Text excerpt
□ □ □ □

Play Guide - Sand and Water Learning About Space More Outings More activities for nature study




Play Guide - Sand and Water
Sand is a wonderful substance for experiments. When it is dry it flows like water, when wet you can mould it - and when very wet it forms a slurry and flows. You can run a stick through it to leave a temporary trail. It can be used to build castles, or roads for his cars. In fact it’s the perfect “I made that happen toy” for a small child.

Windmill Flower

The beach

The beach offers so many opportunities it is hard to know where to start!
* A hole to sit in. If he is not quite sitting firmly dig him a small hole and wedge his bottom. He will be able to sit- but put towels all around him so he does not eat the sand.
* Make sand castles. Fill buckets and upturn them or simply pile up the sand and mould into walls. A little wet sand dribbled over the walls makes it look a bit creepy. Decorate with sea weed, lollipop sticks and shells.
* Make a sea wall. Best played when the tide is coming in. Dig a hole for him to sit in, make a wall around it, and pile up the sand to stop the sea encroaching.
* Make holes and channels from the waters edge up the beach- when the waves reach the channel the water flows.
* Dig channels from rock pools and watch the water flow.
* Slide down banks of soft sand

In the garden

It is possible to buy sand pits with lids. Do cover it when not in use to ensure no stray bits of rubbish or stones get in. Do not use sharp sand (as the name suggests the grains are sharp). It is possible to buy finer soft sand by the bag.

□ □ □ □

Raw data
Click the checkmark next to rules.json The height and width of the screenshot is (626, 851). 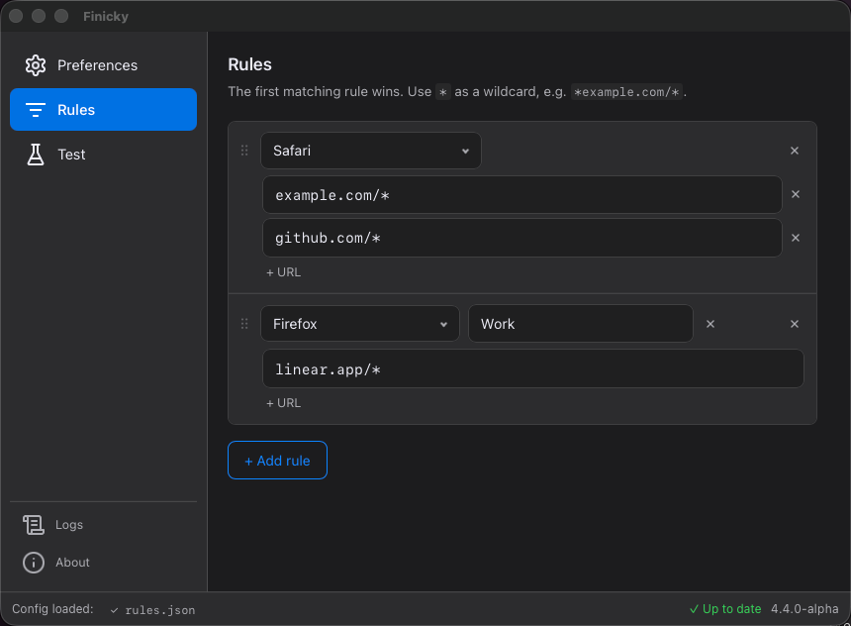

□ □ □ □

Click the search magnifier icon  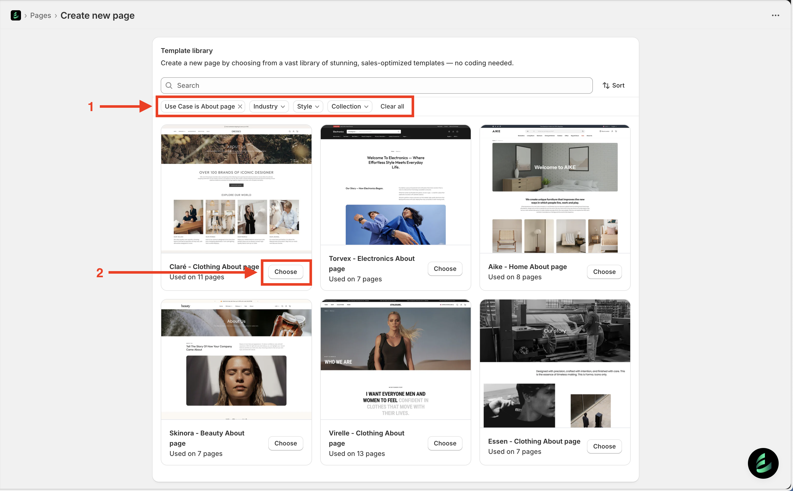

□ □ □ □

Task instructions
**a)** In the sand and water play guide, what should be placed around a child sitting in a hole on the beach, and why?
**b)** Reproduce the part of the sand and water play guide word for word, beginning at the words "Windmill Flower" and ending after the words "the sea encroaching.".

Results for the exercise
**a)** Towels should be placed all around him so he does not eat the sand.

**b)**
Windmill Flower

The beach

The beach offers so many opportunities it is hard to know where to start!
* A hole to sit in. If he is not quite sitting firmly dig him a small hole and wedge his bottom. He will be able to sit- but put towels all around him so he does not eat the sand.
* Make sand castles. Fill buckets and upturn them or simply pile up the sand and mould into walls. A little wet sand dribbled over the walls makes it look a bit creepy. Decorate with sea weed, lollipop sticks and shells.
* Make a sea wall. Best played when the tide is coming in. Dig a hole for him to sit in, make a wall around it, and pile up the sand to stop the sea encroaching.